What you will do
Return every line of the records below word for word, leaving out the pictures.

Collected data entries
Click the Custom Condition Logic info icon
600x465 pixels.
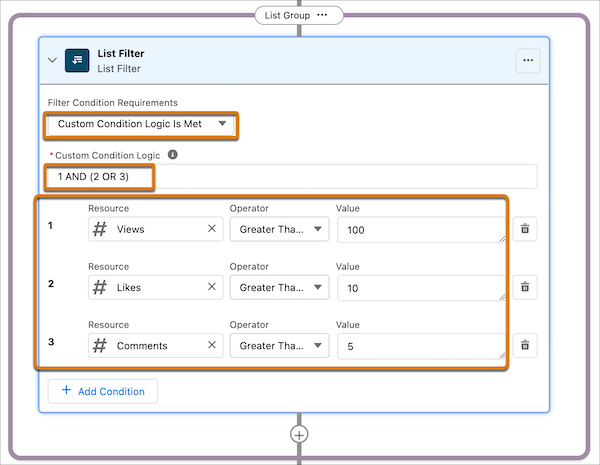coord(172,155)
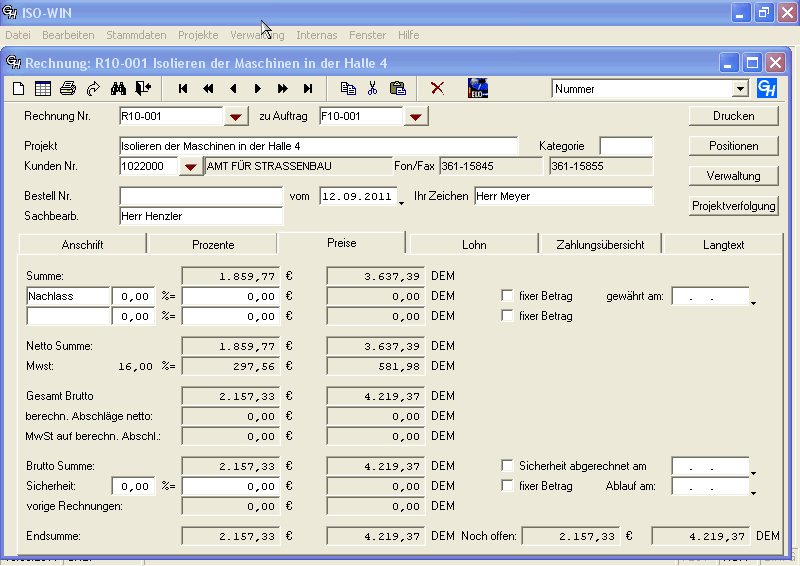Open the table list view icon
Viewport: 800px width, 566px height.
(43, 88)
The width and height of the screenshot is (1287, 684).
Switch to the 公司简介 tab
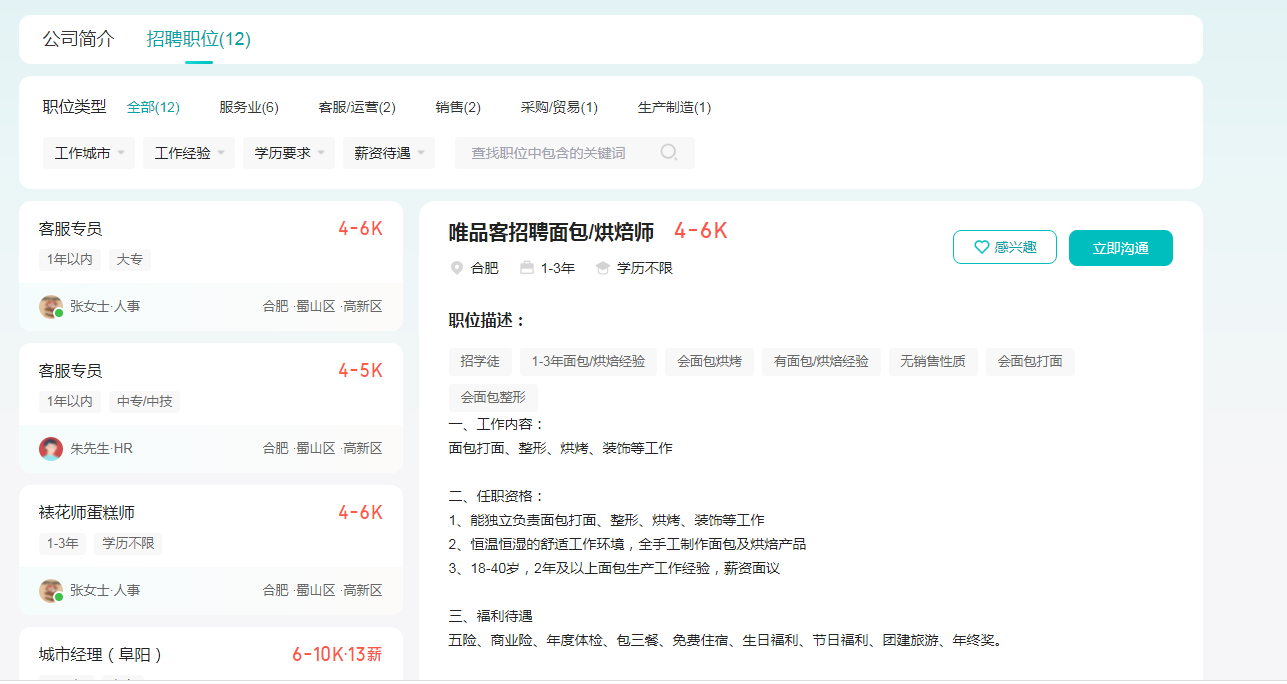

Result below
Click the Custom Condition Logic info icon
600x465 pixels.
coord(172,155)
Open the table list view icon
Viewport: 800px width, 566px height.
(43, 88)
The width and height of the screenshot is (1287, 684).
Switch to the 公司简介 tab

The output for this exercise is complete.